Stated exercise =
Copy the rows below word for word, starting at the line with "You are a GUI" and continuing through the end of the rows. Omit the pictures.

Records for the exercise =
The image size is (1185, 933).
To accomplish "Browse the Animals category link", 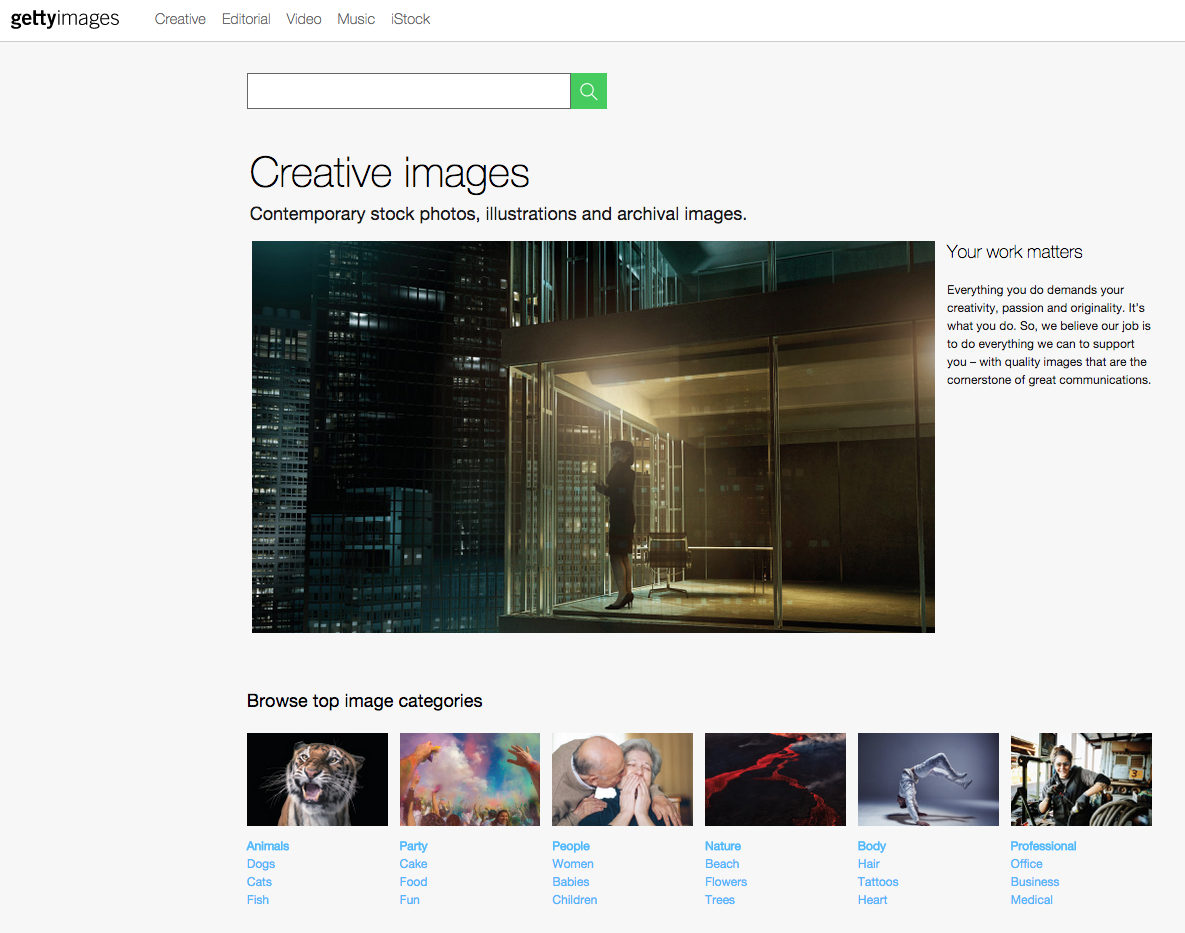I will point(268,846).
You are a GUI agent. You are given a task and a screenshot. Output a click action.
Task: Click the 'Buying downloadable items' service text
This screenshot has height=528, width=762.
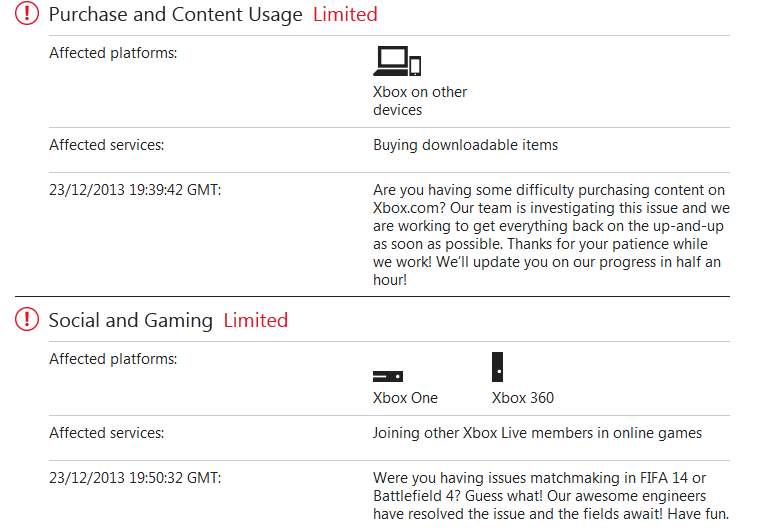[465, 145]
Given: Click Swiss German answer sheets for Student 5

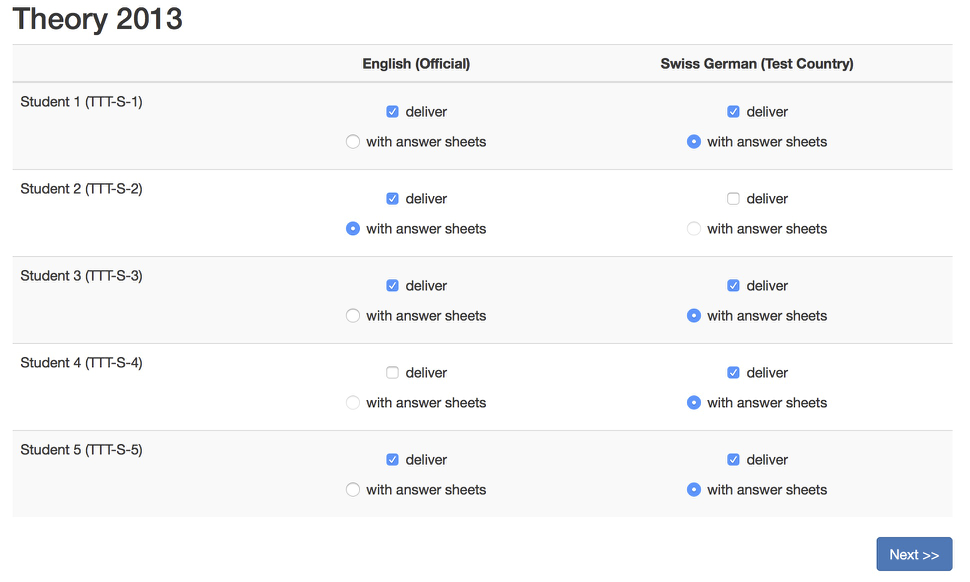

Task solution =
You are a GUI agent. You are given a task and a screenshot. Output a click action.
Task: Click the 'Buying downloadable items' service text
This screenshot has height=528, width=762.
[465, 145]
Given: Click Swiss German answer sheets for Student 5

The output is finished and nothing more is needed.